A .drp file is a single exported project: your edits, grades, and node trees, without the source media. A .dra file is a full Project Archive, which bundles the project together with copies of the media it uses. If you're moving a project to a new machine or handing it to Blackmagic support, the .dra archive is the one that travels with everything intact.
Why does my project show as locked when I'm the only person using it?
A stuck lock almost always comes from a previous crash that never released the project cleanly, even on a single-user setup with no shared database involved. Right-click the project and look for an Unlock option first.
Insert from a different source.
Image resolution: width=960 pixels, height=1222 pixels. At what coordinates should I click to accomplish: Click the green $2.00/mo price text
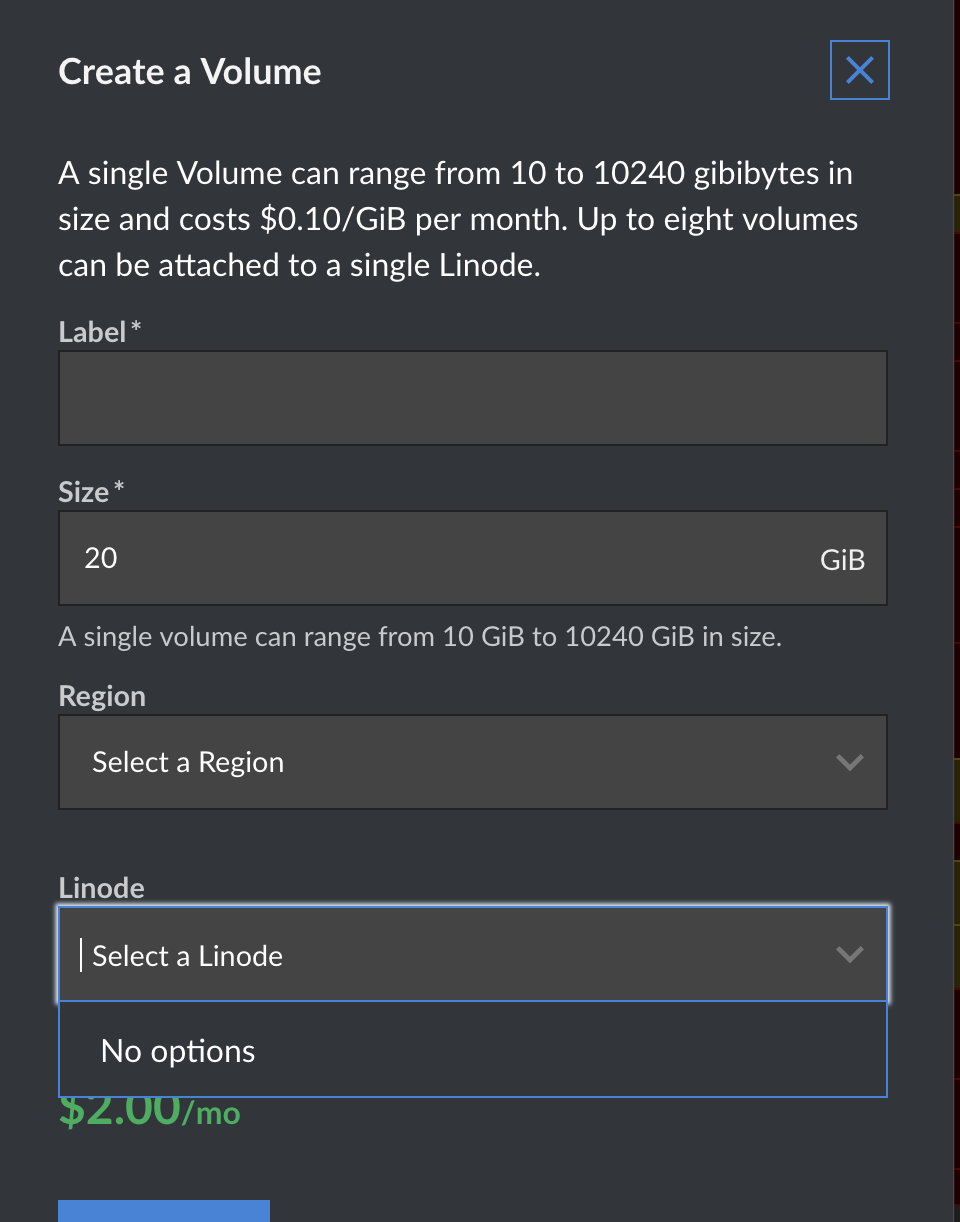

If that option isn't there, closing Resolve, waiting a minute, and reopening the Project Manager usually clears a lock left behind by a crashed session.
Does reinstalling DaVinci Resolve fix a project that won't open?
Almost never. Your project database, your preferences, and your cache all live outside the application's install folder, so a reinstall replaces files that were never the problem. Work through the database and project-specific fixes first. Reinstalling only makes sense if you suspect the application binaries themselves are damaged, which is rare compared to a corrupted database or a bad cache.
Can I recover a project if the database is completely corrupted?
Often, yes, through Project Backups or a database restore from a .resolve.backup file, both covered above. If neither works and you never exported a .drp copy, your next step is Blackmagic's own support team, who can sometimes extract a working project.drp from a damaged database file that Resolve itself can no longer open.